My most vivid memory of Ernesto has us shuffling down the cold February streets of Boston during his only visit to the US. We'd just finished a big dinner at Peach Farm. Amongst huge lobsters and live eels brought to our table in slop buckets for approval, he discovered an American wine lover's tradition: bringing a dizzying array of bottles to a BYOB Chinese restaurant. Hopped up on good wine and MSG, he told me how grateful he was for us organizing his trip, and how much of a pleasure it had been meeting all of the incredible people at the Big Glou in NYC and the Boston tasting.
It's not a surprise customers were excited: Costadilà has a huge following. And while most will never have gotten the chance to meet Ernesto, they share intimate, personal connections with the wines. I have no doubt that the news of his passing will affect many of you who read this, much like a favorite musician. Know that the energy and the joie de vivre in every sip embodies its creator beautifully.

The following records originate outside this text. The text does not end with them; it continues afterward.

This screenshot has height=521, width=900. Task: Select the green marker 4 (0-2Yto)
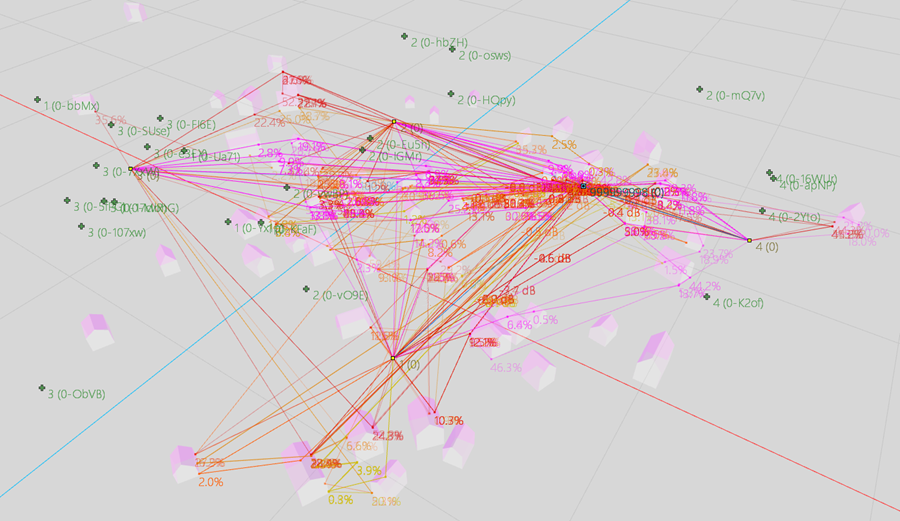pyautogui.click(x=762, y=211)
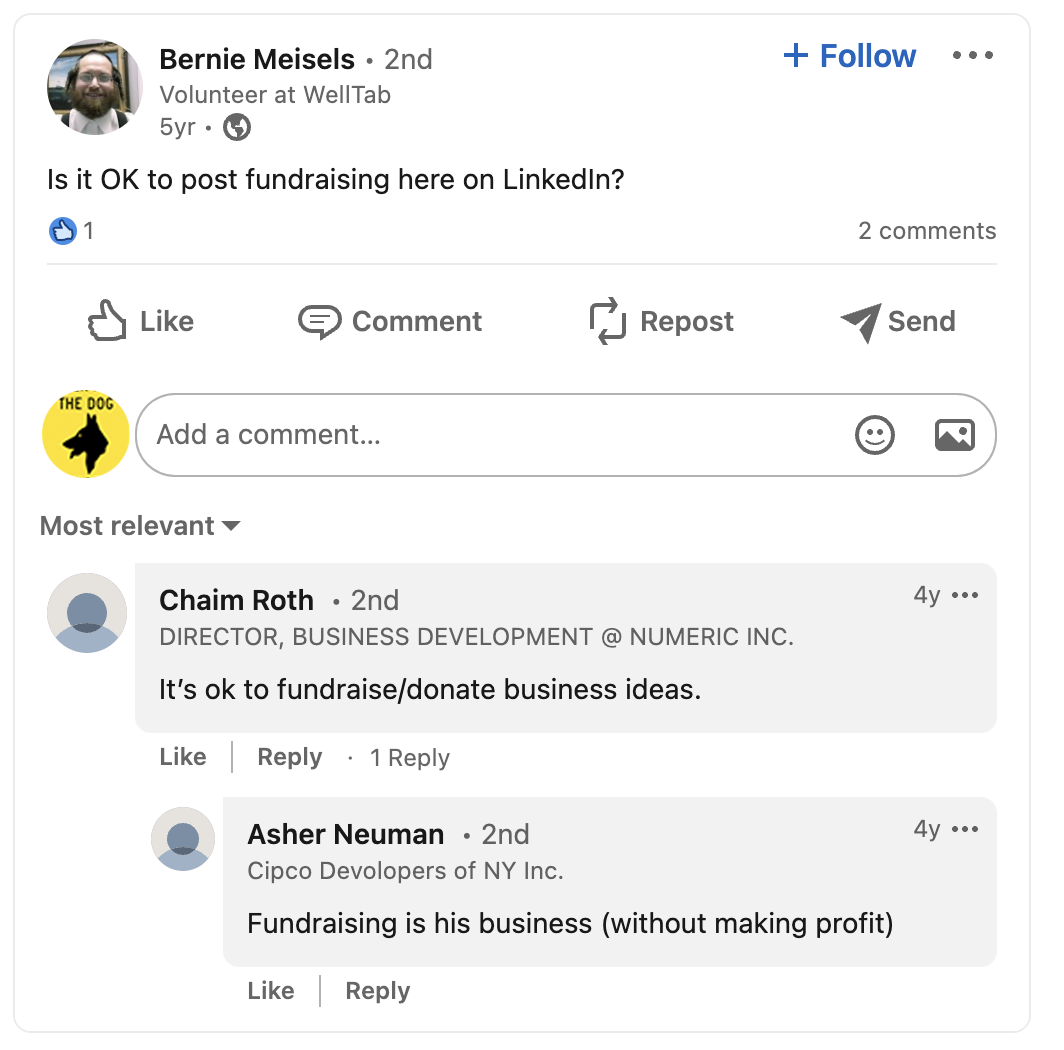
Task: Click the add image icon in comment box
Action: (954, 435)
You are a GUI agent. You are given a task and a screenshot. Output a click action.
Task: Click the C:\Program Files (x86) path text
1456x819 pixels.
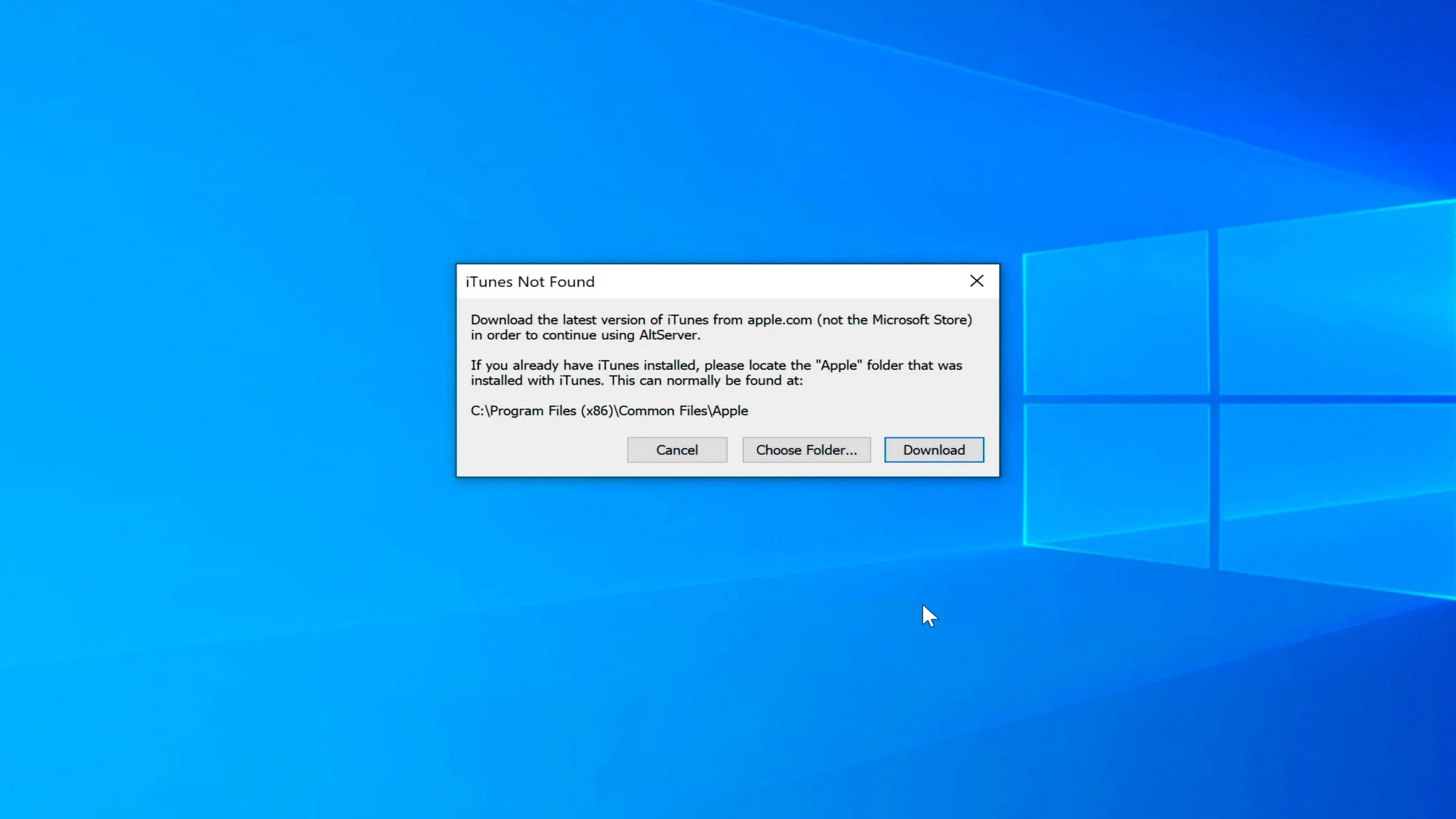click(x=542, y=411)
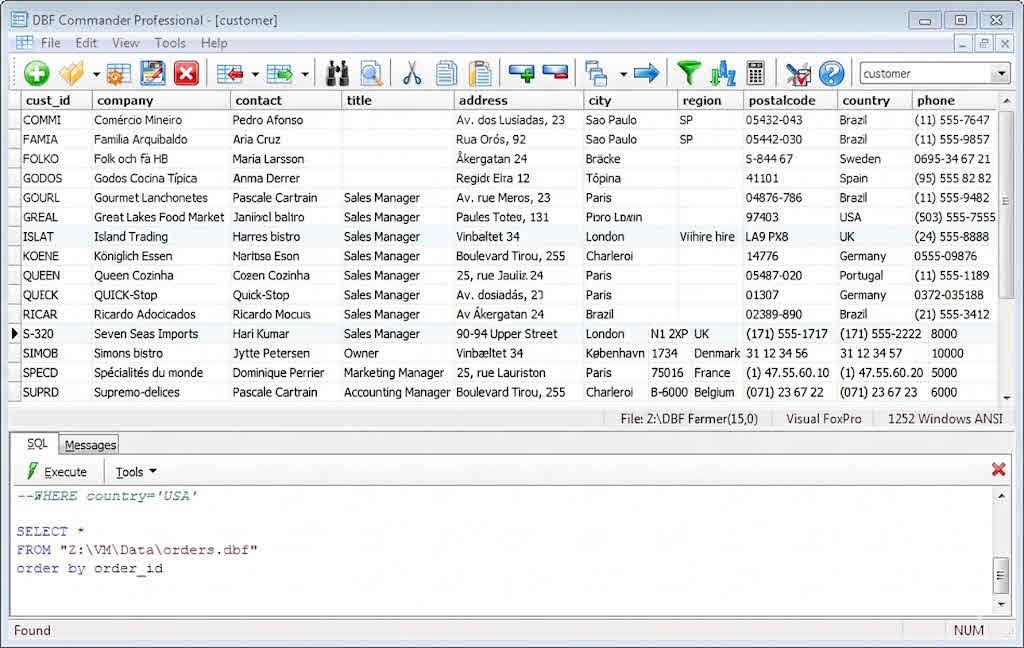1024x648 pixels.
Task: Open Find using the binoculars icon
Action: tap(337, 72)
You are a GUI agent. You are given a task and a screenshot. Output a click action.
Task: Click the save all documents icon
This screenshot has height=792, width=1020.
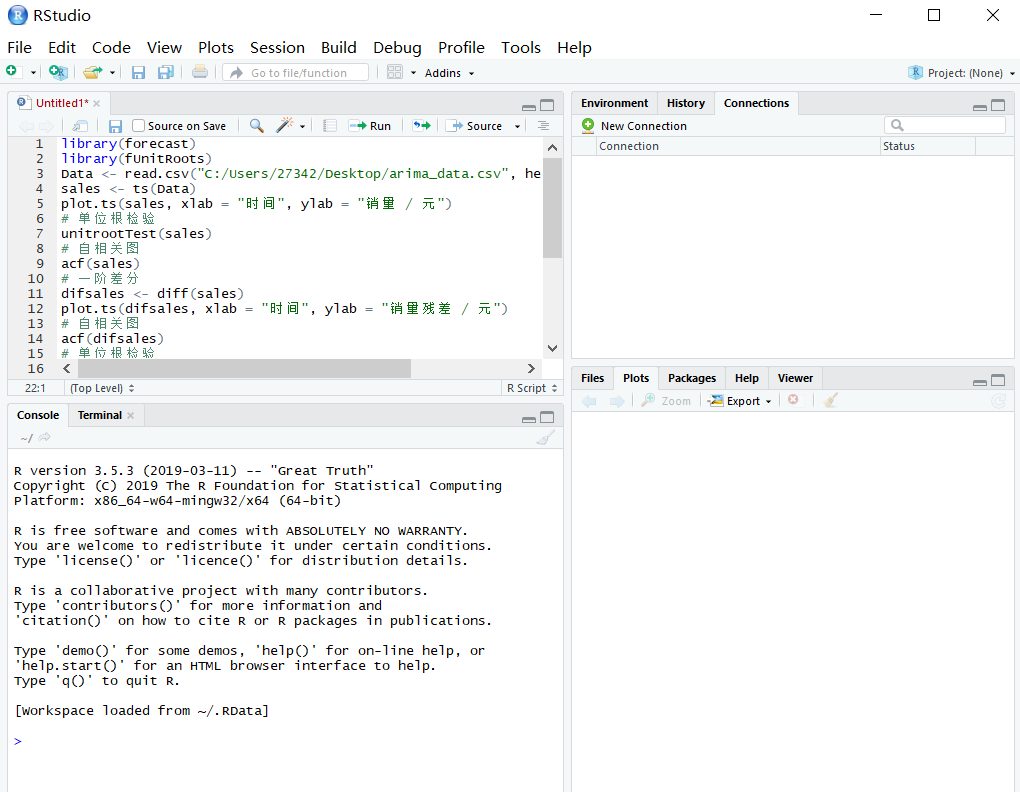(165, 72)
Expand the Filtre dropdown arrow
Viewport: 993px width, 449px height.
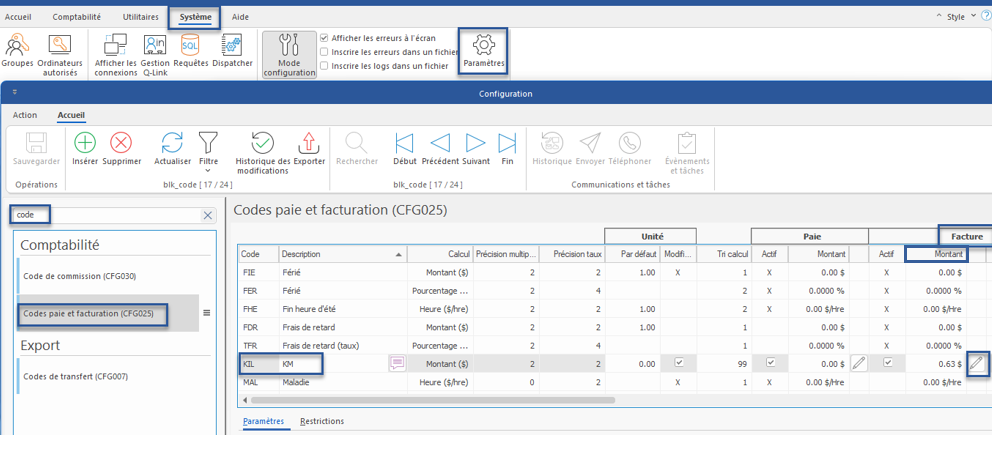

I write this from Oslo, where I am visiting my friends Hally and Rachel. A few years ago I'd set them up on a visit with Ernesto, where he showed them every vineyard and had dinner with them. It was such a great experience that they asked if he could make a custom label for their wedding, pictured below.
We'll be drinking a bottle of 450 tonight in your memory, Ernesto. Though we did not see each other often, I'm grateful that your visit in 2016 permitted us to get to know each other better. I almost missed that flight to Boston with you. I skipped the security line and sprinted to the gate, arriving a minute before the doors closed. Breathless but on board, my stress evaporated the second I spotted your big smile.